(Extrait choisi)
Sous réserve d'un inventaire précis et exhaustif de l'usage de la notion de sécularisation chez Carl Schmitt, son emploi s'opère chez Karl Löwith à la faveur d'un glissement de sens; si pour lui la philosophie de l'histoire moderne s'enracine très profondément dans un démarquage problématique de contenus eschatologiques anciens, dont le repérage peut faire remonter jusqu'à Joachim de Flore, c'est-à-dire jusqu'au XIIe siècle, le terme qu'il emploie plus volontiers est celui de Verweltlichung (qu'on peut rendre en français par : mondanéisation). Les diverses philosophies de l'histoire seraient ainsi redevables, dans et par le mouvement de reflux hors de la religion qui porte la marque de la Modernité, de contenus de pensée issus de la Théologie chrétienne, comme par exemple la notion d'eschatologie. L'étude de la responsabilité de la réorientation de contenus proprement théologiques, en direction des mouvements de libération sociale et en vue de redéployer l'organisation des structures politiques et sociales, a fait l'objet de certains des travaux de Eric Voegelin. Voegelin lui-même critique une partie de ses propres orientations concernant la thématique de la sécularisation (liée à ce qu'il appelle la Nouvelle Gnose), dans l'ouvrage posthume intitulé Réflexions Autobiographiques.

C'est Hans Blumenberg qui a cherché, dans la période récente, à rediscuter et à procéder à la critique du vocabulaire et des idées qui président aux diverse théories de la sécularisation. L'ouvrage extrêmement riche intitulé La Légitimité des Temps Modernes aborde la question avec force et précision.

On peut ainsi se demander si la question de la sécularisation, portée sur la scène philosophique par la philosophie allemande moderne et contemporaine (Nietzsche, Löwith, Carl Schmitt, Blumenberg, etc.) et plus récemment en France par le philosophe Marcel Gauchet qui a repris à son compte la thématique de Max Weber de désenchantement du monde, n'est pas corrélative d'une perception de l'histoire qui voit la religion perdre de sa puissance dans les démocraties laïques, pendant que les mentalités conservent des catégories de pensée et de vivre directement en prise sur la religion. Si, pour prendre un exemple, la question des Droits de l'homme peut apparaître comme une production politique sécularisée de la charité chrétienne, il n'en reste pas moins que cette dernière, loin d'être abandonnée, montre au contraire sa puissance en projetant dans la sphère politique l'exigence d'aimer tous les hommes. Autrement dit, la notion de sécularisation peut avoir des effets inattendus : faire entrer dans le siècle des contenus qui auparavant étaient réservés à la sphère théologique. Ce peut-être là que doit être posé le problème de la faiblesse de la pensée et de la vie politique moderne.

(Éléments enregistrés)
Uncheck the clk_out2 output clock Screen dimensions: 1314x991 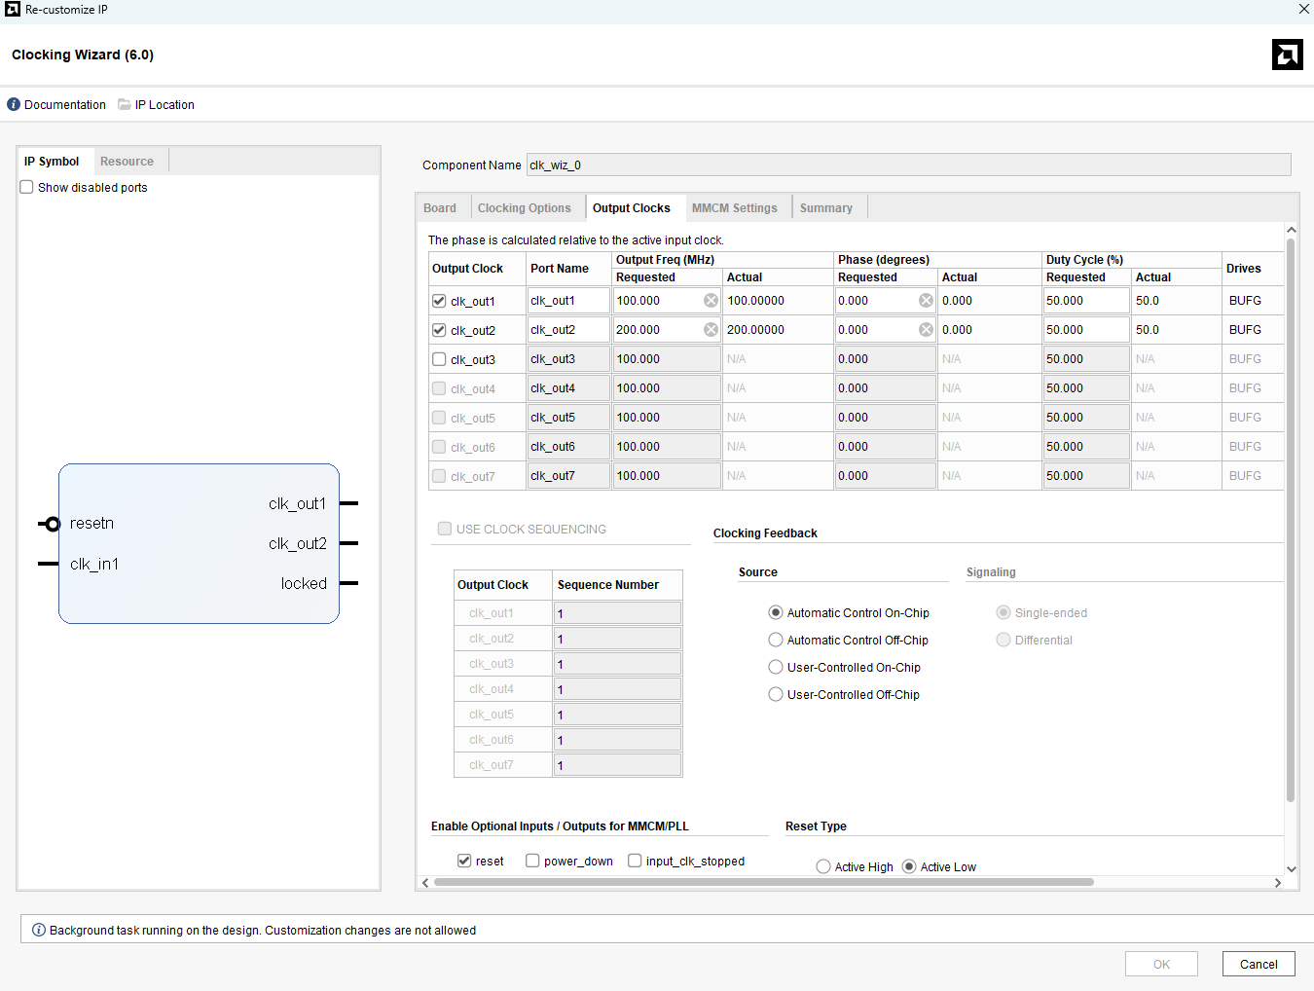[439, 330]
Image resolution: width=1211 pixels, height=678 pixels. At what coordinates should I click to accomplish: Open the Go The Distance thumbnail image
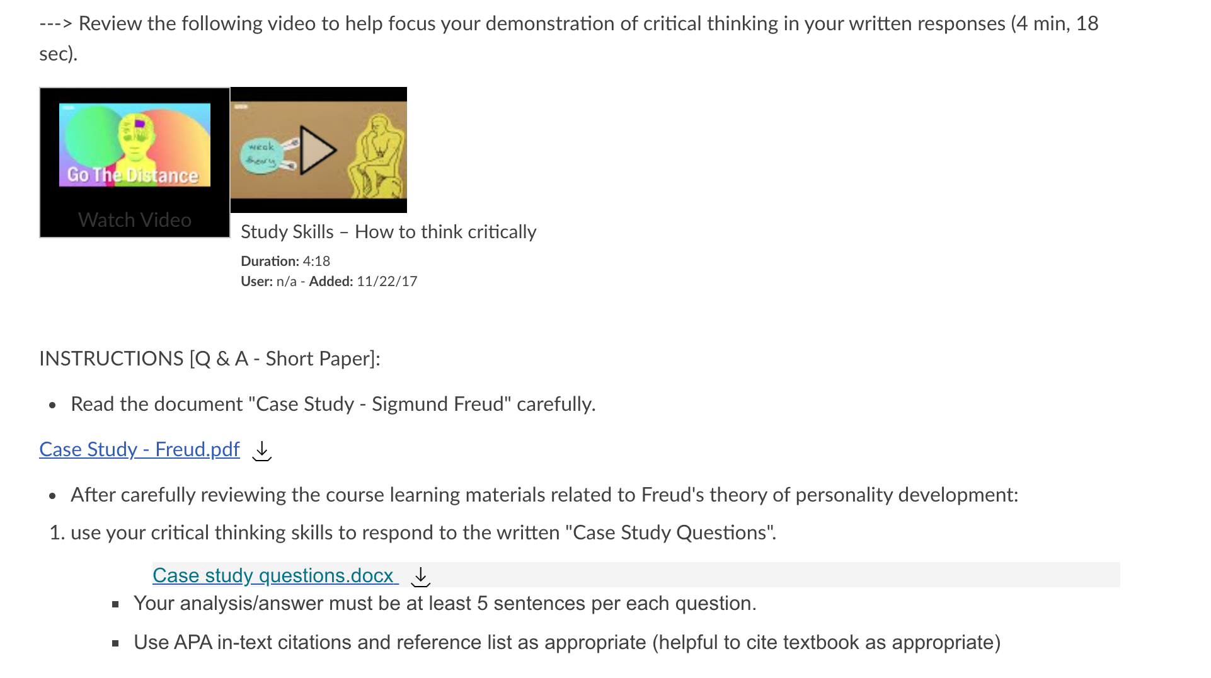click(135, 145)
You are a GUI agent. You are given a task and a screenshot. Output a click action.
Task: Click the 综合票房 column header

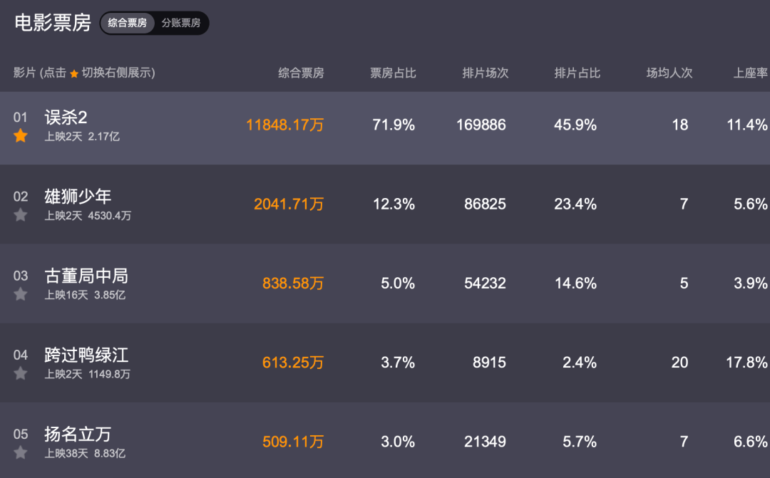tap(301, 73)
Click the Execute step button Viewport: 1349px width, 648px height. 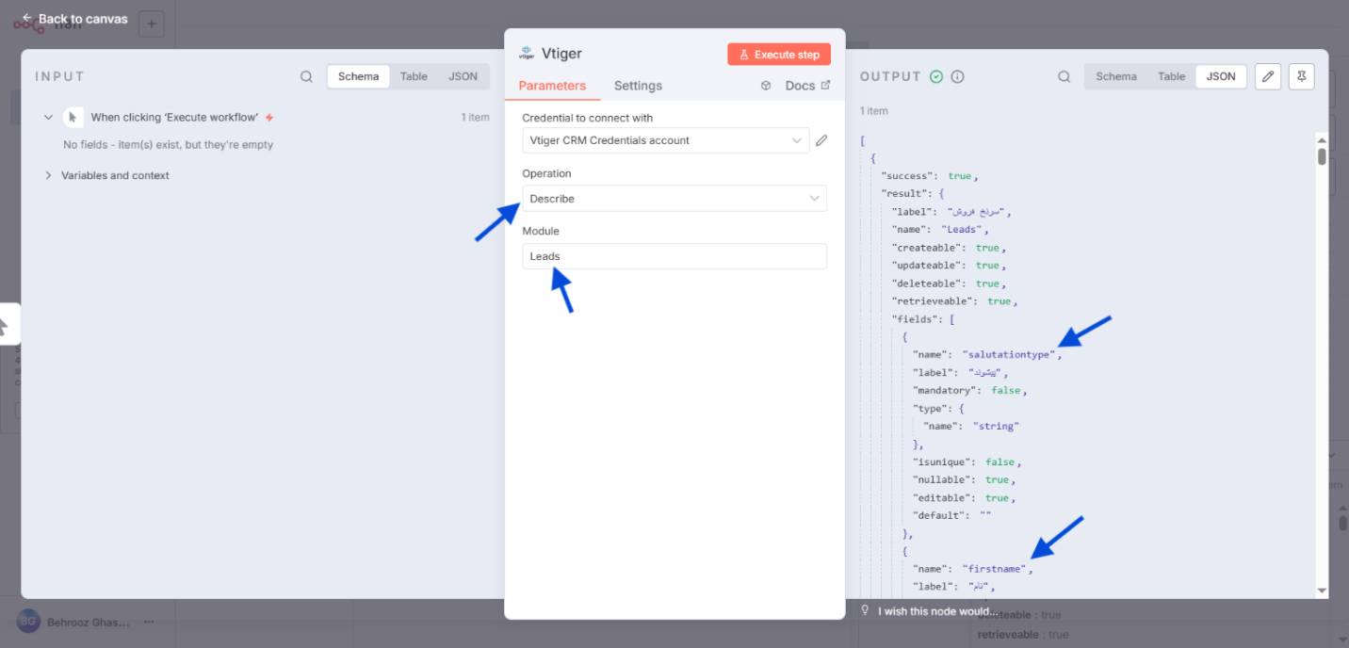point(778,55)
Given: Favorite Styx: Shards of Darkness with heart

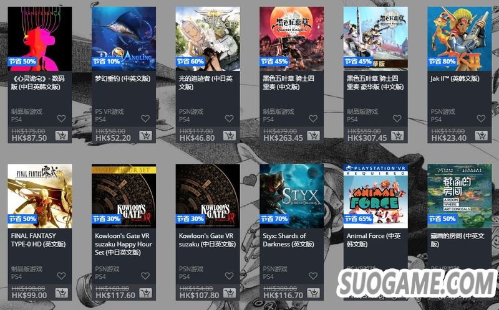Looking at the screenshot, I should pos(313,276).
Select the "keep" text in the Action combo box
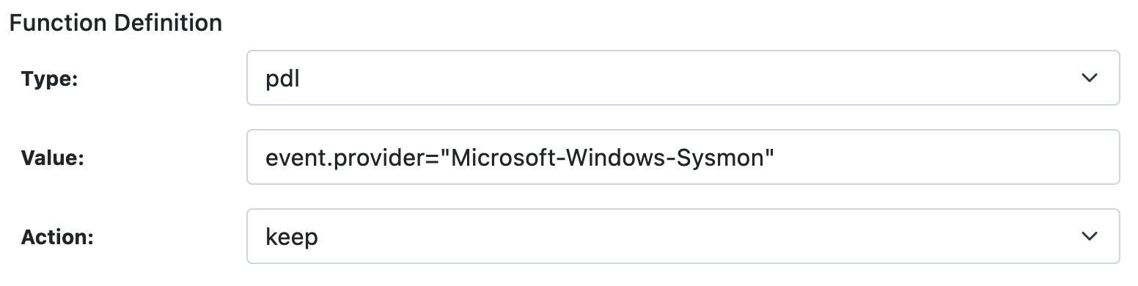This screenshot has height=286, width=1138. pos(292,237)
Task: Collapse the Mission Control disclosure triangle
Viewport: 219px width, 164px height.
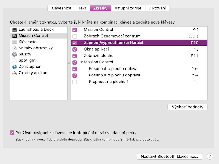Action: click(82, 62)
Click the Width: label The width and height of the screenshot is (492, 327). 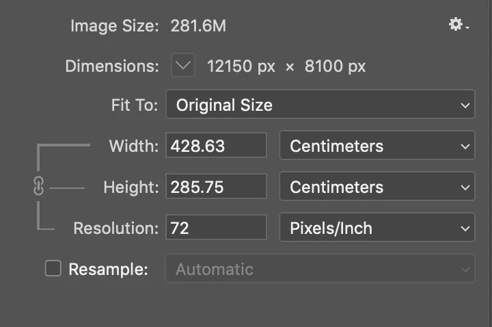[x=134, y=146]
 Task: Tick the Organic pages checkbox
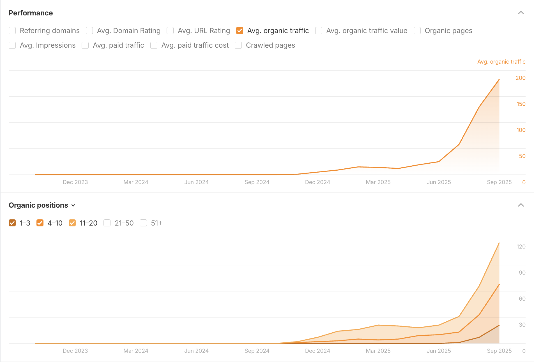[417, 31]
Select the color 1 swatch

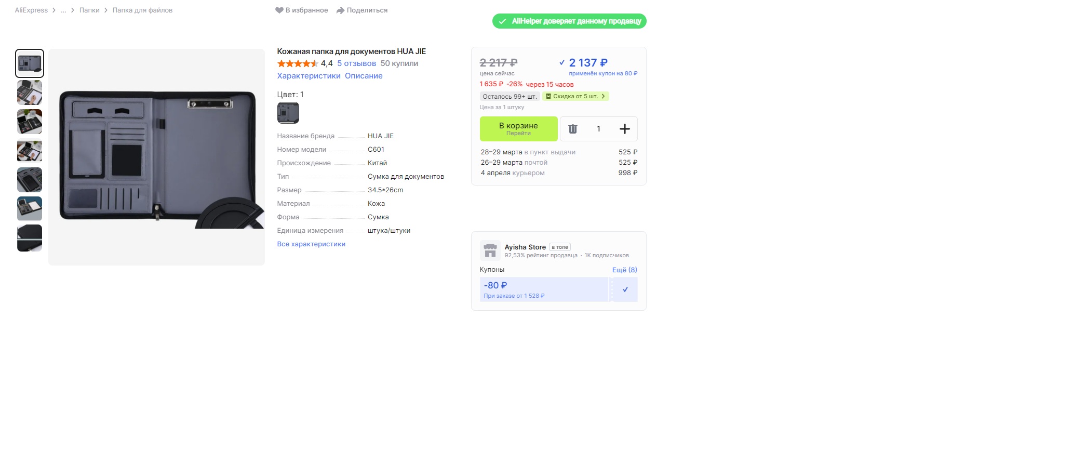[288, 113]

(Exercices)
(a) Résumez en deux phrases le passage sur la sécularisation.
(b) Relevez toutes les personnes nommées dans le passage sur la sécularisation.
(c) Poursuivez le passage sur la sécularisation à partir de sa dernière phrase.

(Corrigés)
(a) Pour Karl Löwith, les philosophies de l'histoire modernes sont redevables à la théologie chrétienne de contenus comme l'eschatologie, et Eric Voegelin a étudié la réorientation de contenus théologiques vers les mouvements de libération sociale, tandis que Hans Blumenberg a critiqué le vocabulaire et les idées des théories de la sécularisation dans La Légitimité des Temps Modernes. La sécularisation peut avoir des effets inattendus en faisant entrer dans le siècle des contenus autrefois réservés à la sphère théologique, comme la charité chrétienne, qui projette dans la sphère politique l'exigence d'aimer tous les hommes.

(b) Carl Schmitt, Karl Löwith, Joachim de Flore, Eric Voegelin, Hans Blumenberg, Nietzsche, Marcel Gauchet, Max Weber

(c)
Sécularisation et salut

Les autorités de l'Église ont longtemps accueilli la sécularisation avec beaucoup de réticences, considérant qu'elle pouvait constituer un danger pour la foi. Ce n'est qu'à partir du concile Vatican I que l'Église a cessé de s'opposer à ce désir d'autonomie progressive du monde. Au concile Vatican II, l'Église a reconnu la légitimité de ce processus.

Plus récemment, la sécularisation a été bien accueillie chez les chrétiens. Les théologiens en ont même fait une condition pour la foi. Chez les théologiens catholiques, c'est Jean-Baptiste Metz qui montre le plus d'enthousiasme pour ce phénomène, et en discerne ses rapports avec la foi. C'est dans la théologie politique de ce théologien que l'on trouve une analyse des rapports entre la sécularisation et le salut[2].

L'historien et sociologue Jean Baubérot considère quant à lui que la sécularisation comporte des aspects positifs, en ce sens que l'adhésion au christianisme n'est plus le résultat d'un conformisme social mais un choix personnel[3].

Notes et références

  1. Sommerville, C. J. "Secular Society Religious Population: Our Tacit Rules for Using the Term Secularization. Journal for the Scientific Study of Religion 37 (2):249-53. (1998)
  2. Gabriel Chénard, sécularisation et salut, Laval théologique et philosophique, vol. 37, n° 2, 1981, p. 169-190.
  3. Jean Baubérot : « Benoît XVI oublie l'aspect positif de la sécularisation », La Croix

Bibliographie

  • Carl Schmitt, Théologie politique, Gallimard, 1988.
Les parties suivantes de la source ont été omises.